# PROMPT
All lines from the one containing "Instruction: Expand the Service Broker folder" to the end of the listing below should be output exactly; omit the pictures.

===== TASK DATA

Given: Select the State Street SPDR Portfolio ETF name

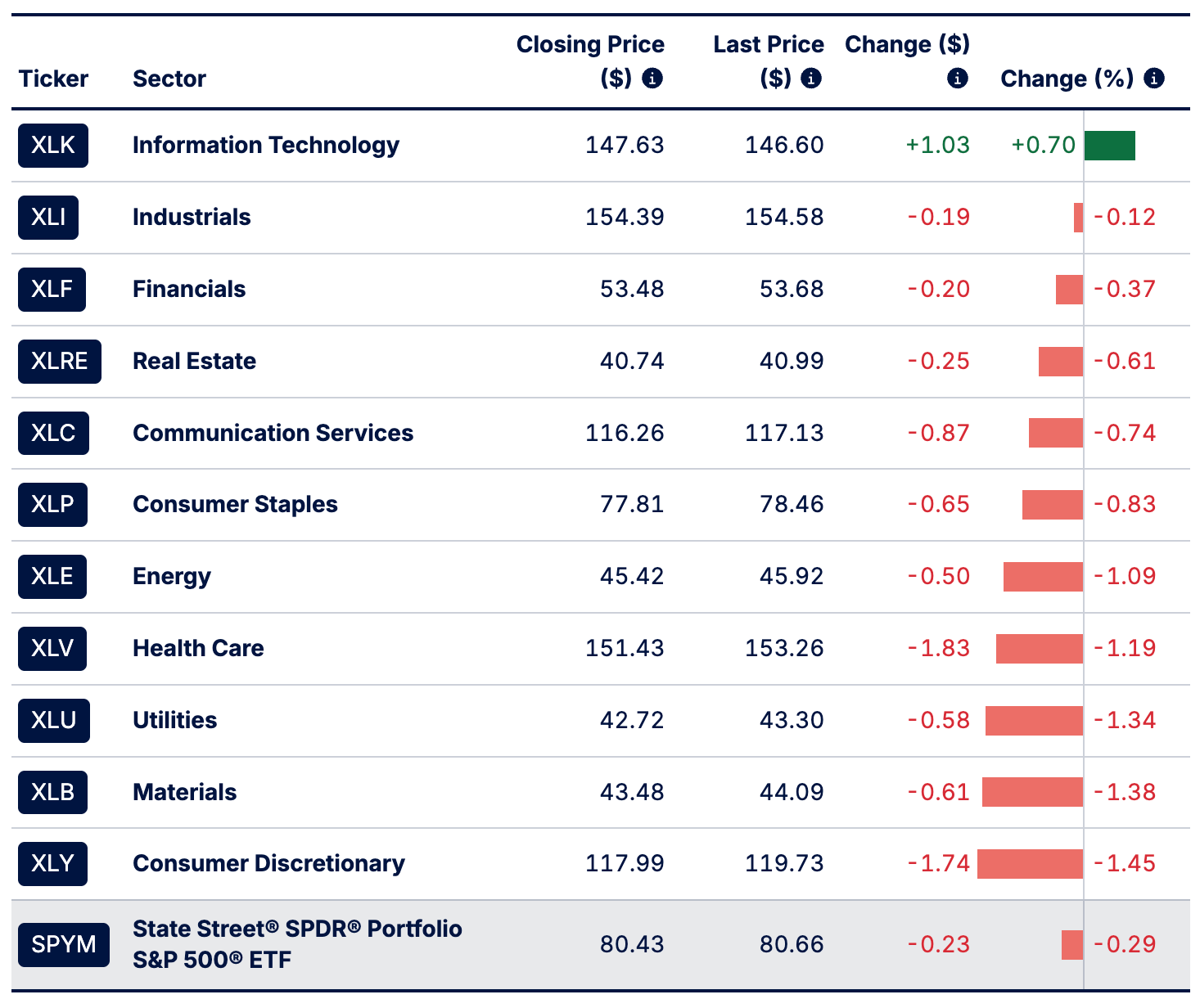Looking at the screenshot, I should tap(297, 944).
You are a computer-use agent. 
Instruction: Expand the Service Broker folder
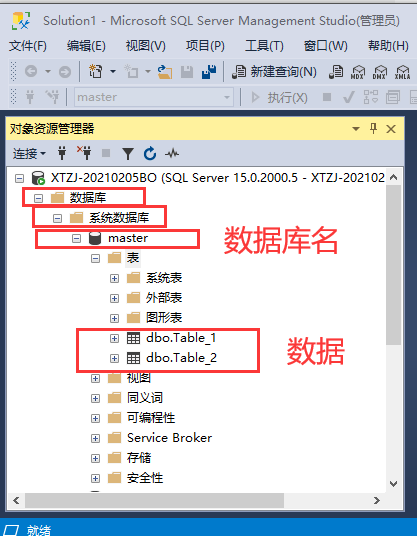[95, 438]
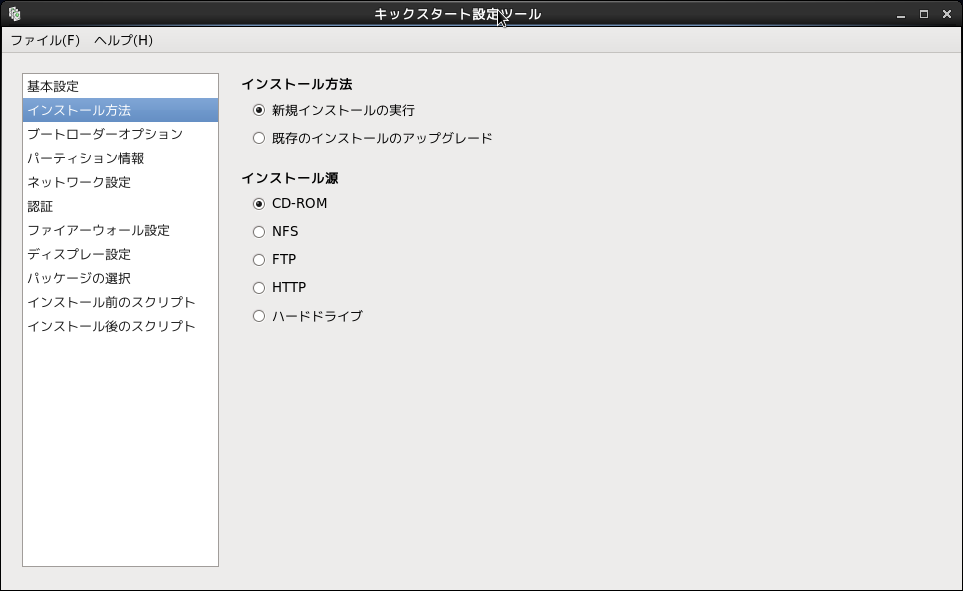963x591 pixels.
Task: Choose 新規インストールの実行 radio button
Action: [x=259, y=110]
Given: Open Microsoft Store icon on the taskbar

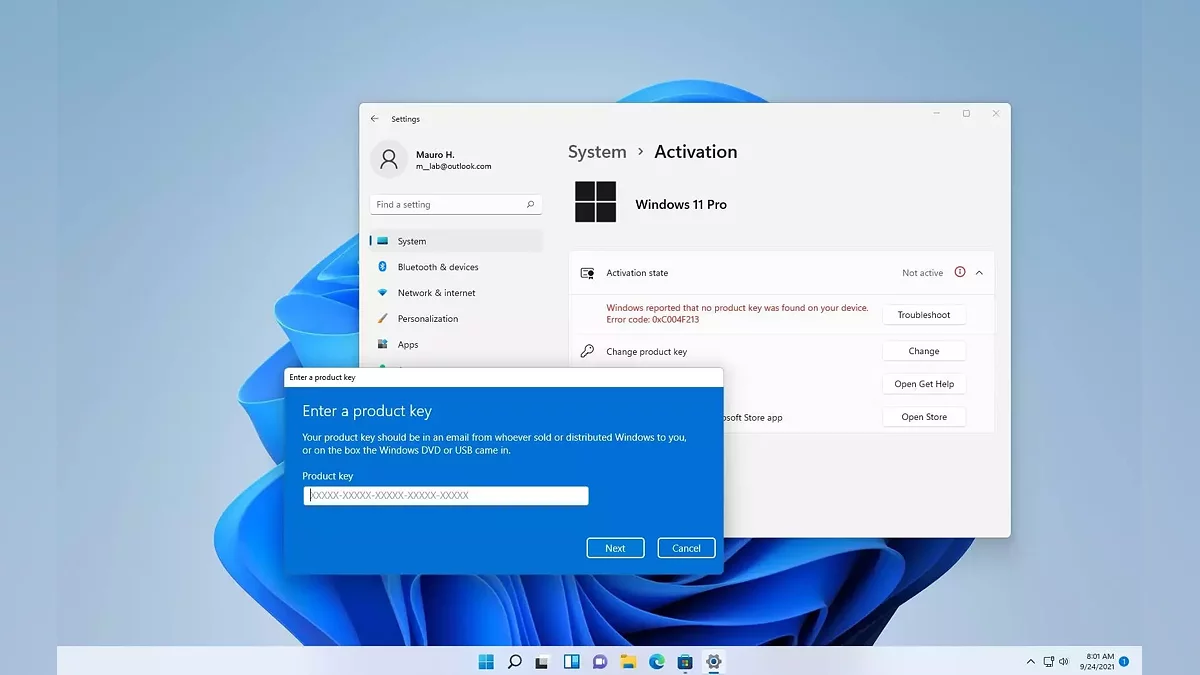Looking at the screenshot, I should point(685,661).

==========

# SOLUTION TO THIS EXERCISE
Instruction: Expand the Service Broker folder
[95, 438]
963x591 pixels.
Task: Choose 新規インストールの実行 radio button
Action: [x=259, y=110]
Given: Open Microsoft Store icon on the taskbar

Looking at the screenshot, I should point(685,661).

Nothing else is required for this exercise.